Billy Frolick
May 01, 1992 AT 04:00 AM EDT

Movie stars aren’t the only ones who get Hollywood makeovers. Newspaper ads for movies are frequently face-lifted too. Some recent examples:

After the big-budget-effects Memoirs of an Invisible Man drew an invisible audience, Warner Bros. seemed to place the blame on costar Daryl Hannah, who did a disappearing act from the ads that had featured her and Chevy Chase. The comedy nonetheless soon vanished from theaters.

The effects-laden Lawnmower Man opened to better business, but the buzz focused on the Stephen King film’s ”virtual reality” gimmick. The ad’s drab suburban image was quickly replaced by Terminator 2-style hardware graphics.

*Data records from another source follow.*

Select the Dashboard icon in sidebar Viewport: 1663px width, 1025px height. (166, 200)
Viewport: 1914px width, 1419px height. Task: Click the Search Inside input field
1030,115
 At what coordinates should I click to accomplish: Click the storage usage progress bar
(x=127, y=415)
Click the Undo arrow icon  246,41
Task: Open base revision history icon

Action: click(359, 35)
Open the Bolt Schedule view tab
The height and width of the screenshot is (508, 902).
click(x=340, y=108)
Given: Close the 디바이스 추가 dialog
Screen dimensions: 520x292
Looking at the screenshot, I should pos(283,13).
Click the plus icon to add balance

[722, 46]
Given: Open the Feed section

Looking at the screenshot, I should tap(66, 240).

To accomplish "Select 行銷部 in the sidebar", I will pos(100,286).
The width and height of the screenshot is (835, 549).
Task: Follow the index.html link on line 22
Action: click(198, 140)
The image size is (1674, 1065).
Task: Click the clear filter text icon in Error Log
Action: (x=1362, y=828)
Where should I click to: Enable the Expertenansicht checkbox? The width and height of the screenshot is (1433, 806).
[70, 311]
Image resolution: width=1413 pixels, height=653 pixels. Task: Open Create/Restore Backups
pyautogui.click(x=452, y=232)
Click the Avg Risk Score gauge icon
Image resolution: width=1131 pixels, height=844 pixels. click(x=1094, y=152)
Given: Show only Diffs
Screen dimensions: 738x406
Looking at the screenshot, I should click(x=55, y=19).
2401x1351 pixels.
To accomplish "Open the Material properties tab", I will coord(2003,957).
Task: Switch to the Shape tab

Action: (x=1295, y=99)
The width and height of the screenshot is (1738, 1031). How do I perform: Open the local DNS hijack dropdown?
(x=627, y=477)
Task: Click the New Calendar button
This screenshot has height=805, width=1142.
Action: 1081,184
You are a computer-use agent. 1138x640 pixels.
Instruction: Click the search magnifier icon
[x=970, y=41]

My Cousin Vinny‘s original campaign featured a photo of Joe Pesci in a courtroom; a subsequent cheesecake shot highlighting scene-stealer Marisa Tomei evoked Pretty Woman far more than Twelve Angry Men. ”It seems like [Vinny‘s] got a lot of legs,” says Andrea Jaffe, Twentieth Century Fox’s domestic marketing president. ”We weren’t trying to copy Pretty Woman.” She readily admits, though, that the latest Vinny ad parody of the poster art for another Fox hit, White Men Can’t Jump, is deliberate: ”We thought it would be fun. People get bored pretty easily.”